Using a reverse auction, four fishers submitted confidential bids to the NGO, two of which were selected and bought out. Once compensated IDR 300 million (USD 17,550, EUR 15,000) each, the two owners’ licenses were canceled and vessels decommissioned in partnership with the relevant provincial fisheries authority: the Department of Marine Affairs and Fisheries of West Nusa Tenggara (DKP NTB).
“Over a 10-year horizon, the removal of these two vessels alone is projected to prevent more than 4,000 threatened and CITES-listed sharks and rays from being killed – at a cost of less than USD 9.00 [EUR 7.68] per animal,” Booth said. “No bans. No coercion.

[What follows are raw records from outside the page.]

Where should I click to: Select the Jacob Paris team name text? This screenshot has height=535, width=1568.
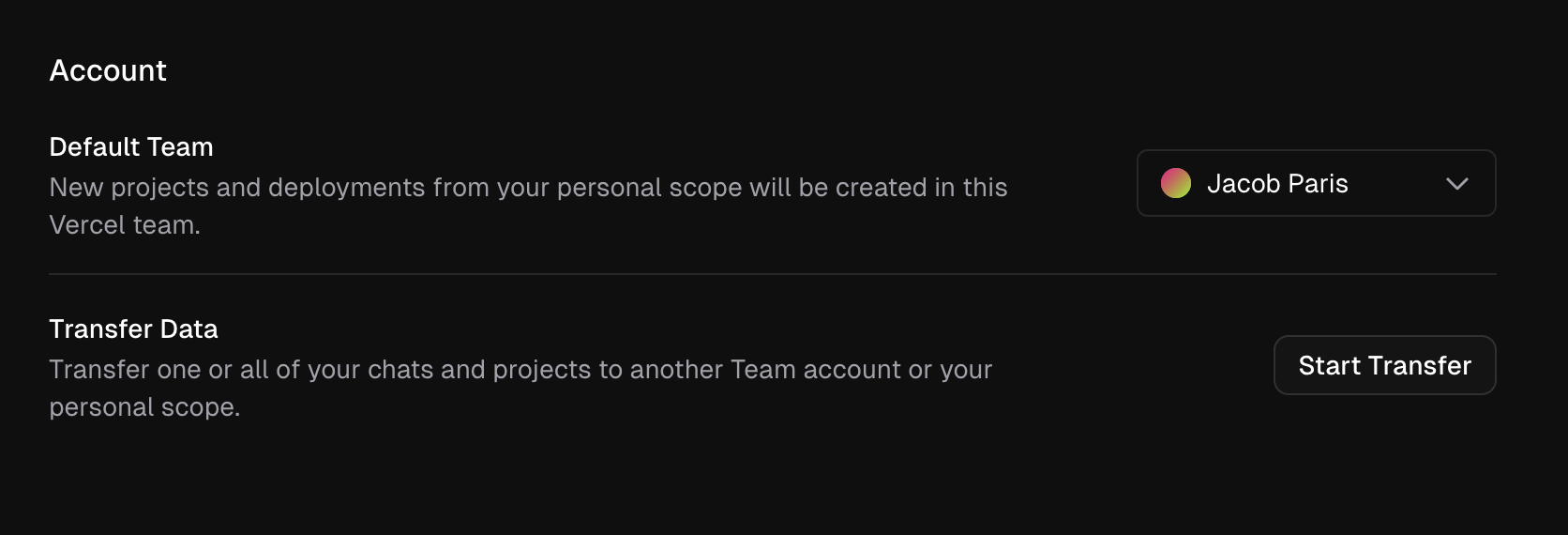pos(1276,184)
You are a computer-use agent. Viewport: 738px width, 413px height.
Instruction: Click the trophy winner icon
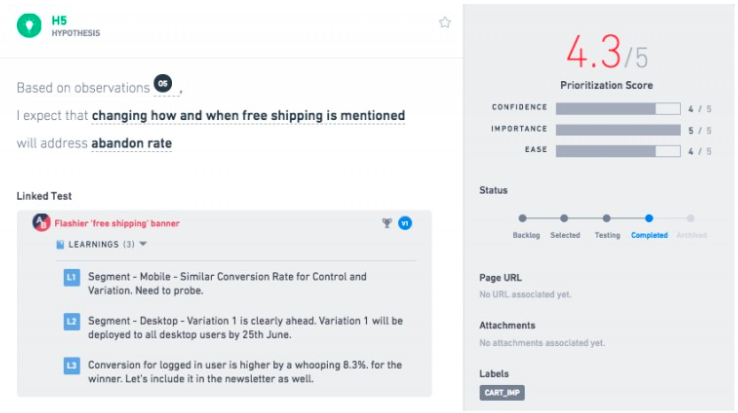[387, 223]
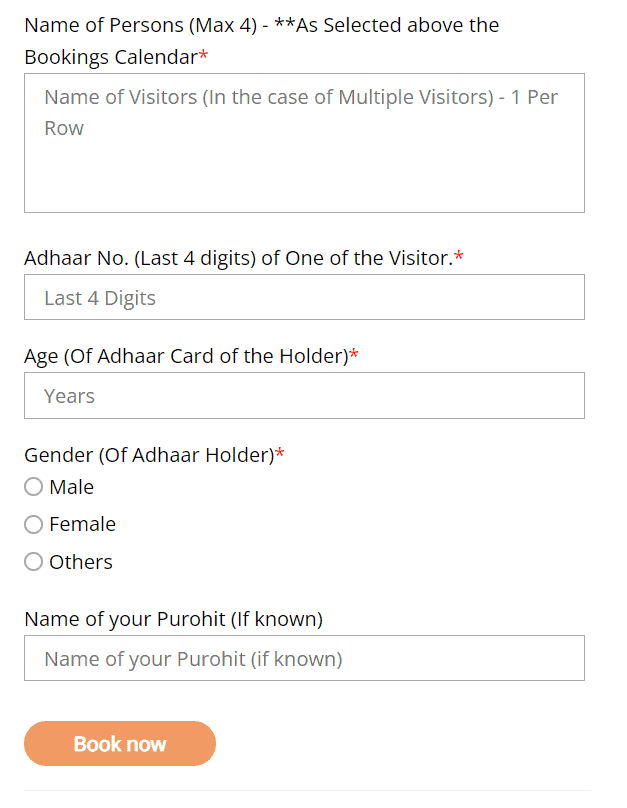Choose the Female radio button circle
Image resolution: width=627 pixels, height=808 pixels.
click(34, 524)
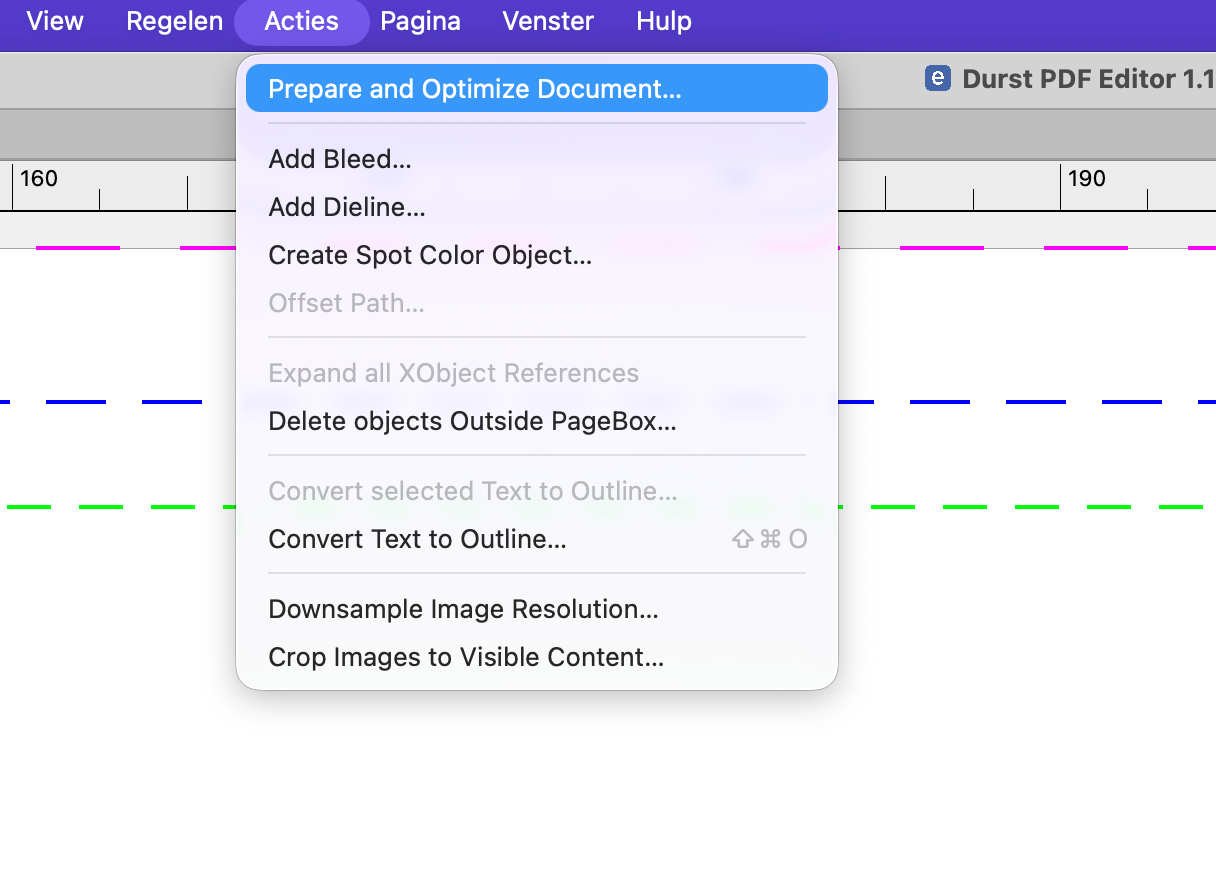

Just a fair, transparent mechanism that puts the choice in fishers’ hands, which provides a proof of concept for fishery transition plans to phase out targeted shark fishing, should governments decide to pursue such policies to implement.”
Booth said that in the future, vessel buyout schemes can serve as one effective approach in a wide range of conservation efforts as Indonesia works to implement CITES obligations.
KUL was recently appointed as the coordinator for shark and ray fisheries management in the Indonesian province of West Nusa Tenggara, which includes Lombok, and has worked closely with DKP NTB on conservation structures and mandates in the province.